So, in summary, I like Lisp. But Lisp, and Lisp advocates, need to stop apologizing for the language and just get on with it. As soon as Lisp becomes easier to use than Ruby and Python, it will rule the world. Of that, I have no doubt. Until then, anybody looking to implement an application will end up taking the path of least resistance, and depending on the application, that might be something other than Lisp.
JamesF wrote:I've been mulling over this batteries-included thing for a few days, and thinking in particular on the comments about standardisation. I see a potential solution, albeit not a trivial or quickly-completed one. You're right in that lightweight standardisation is the way to go: figure out which libraries do play nice together, and hope like hell we have critical mass. Failing that, figure out where we're short of critical mass, and see what needs doing to get us there. I haven't sufficient cluefulness to help out with networking or threading libraries, but now that I've accumulated a few clues, should be able to help around the edges.
A certain degree of fascism may be needed among the leaders, taking the stance of "here's the standard set of implementations and libraries. Use the others as you will, but these are what we're using as common ground." I'm guessing that SBCL, ACL and Lispworks will be the main implementations, plus whatever's working best on Windows (not meaning to be dismissive of the implementations, I just don't use Windows so don't know). I expect it'll be Common Lisp all over again, being politics rather than art, but like CL, might just work well enough to concentrate the efforts. Ideally, we'll wind up with a set of libraries and implementations that can be mixed and matched at will, which is what Perl, Python and Ruby have as a major advantage.
Now I'll throw in my own main grievance: it's wonderful to have all these libraries available for download, it really is. But it'd be so much nicer to know which version we're downloading, especially when you're trying to maintain consistency. I have to maintain my own repositories just to know which versions I'm dealing with. "It's the latest" isn't quite as helpful as it might be, and doesn't tell me whether it's later than the "latest" version I downloaded three months ago. I may be missing something, but I'm pretty sure I also can't define an ASDF config file that tells ASDF-install to pull and load dependencies whose versions either match specific values, or fall within a certain range. That's my next project after lisp-php, right?
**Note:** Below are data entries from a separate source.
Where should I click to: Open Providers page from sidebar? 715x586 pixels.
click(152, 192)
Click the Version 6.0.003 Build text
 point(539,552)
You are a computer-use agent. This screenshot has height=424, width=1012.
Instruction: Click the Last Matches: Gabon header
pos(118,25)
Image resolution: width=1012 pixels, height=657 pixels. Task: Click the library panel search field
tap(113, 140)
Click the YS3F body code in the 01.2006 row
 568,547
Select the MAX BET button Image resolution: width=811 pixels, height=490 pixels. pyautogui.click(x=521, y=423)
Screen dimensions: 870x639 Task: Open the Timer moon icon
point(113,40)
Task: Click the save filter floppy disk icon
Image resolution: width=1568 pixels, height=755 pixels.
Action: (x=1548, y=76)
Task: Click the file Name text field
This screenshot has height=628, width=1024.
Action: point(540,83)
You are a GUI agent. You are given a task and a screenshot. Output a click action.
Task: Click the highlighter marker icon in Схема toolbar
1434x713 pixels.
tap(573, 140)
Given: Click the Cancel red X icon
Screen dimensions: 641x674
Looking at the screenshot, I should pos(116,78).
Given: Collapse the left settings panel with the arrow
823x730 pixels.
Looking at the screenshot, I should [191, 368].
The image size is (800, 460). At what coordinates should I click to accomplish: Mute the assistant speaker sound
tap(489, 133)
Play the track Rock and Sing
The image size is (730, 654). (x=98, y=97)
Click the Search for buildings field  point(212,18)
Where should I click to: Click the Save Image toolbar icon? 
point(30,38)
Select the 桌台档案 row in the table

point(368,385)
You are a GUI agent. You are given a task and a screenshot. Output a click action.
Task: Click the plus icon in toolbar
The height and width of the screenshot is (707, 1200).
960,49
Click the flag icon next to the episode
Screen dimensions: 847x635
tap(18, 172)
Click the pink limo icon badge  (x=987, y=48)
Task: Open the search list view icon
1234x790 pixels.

dlweinreb wrote:By the way, I'd like to respectfully point out that using a sarcastic tone to answer questions from beginners is not such a good idea. One of the reasons people are repelled from using Lisp is that they get the feeling that the community is hostile and unhelpful.
dlweinreb wrote:Doesn't cater to beginners: In what way is it harder for beginners
than Python or Ruby? It's easier for beginners than C or Java, in my
opinion, because of its interactive nature: you can just start typing
expressions. And these days there are many good textbooks, such as
"Practical Common Lisp". Common Lisp isn't nearly as hard to learn
as most people think.
Balooga wrote:Newbies are able to install the free implementation of Python or Ruby in Windows in a couple of clicks. The same newbies try to install a free CL implementation in Windows and spend the next day trying to get Emacs working with Slime and SBCL/CLISP.
Balooga wrote:And then another day or two trying to get ASDF-INSTALL working because newbies are told that most libraries are packaged for ASDF, not knowing that actually getting ASDF-INSTALL to work in Windows is an exercise in futility. And then finally give up.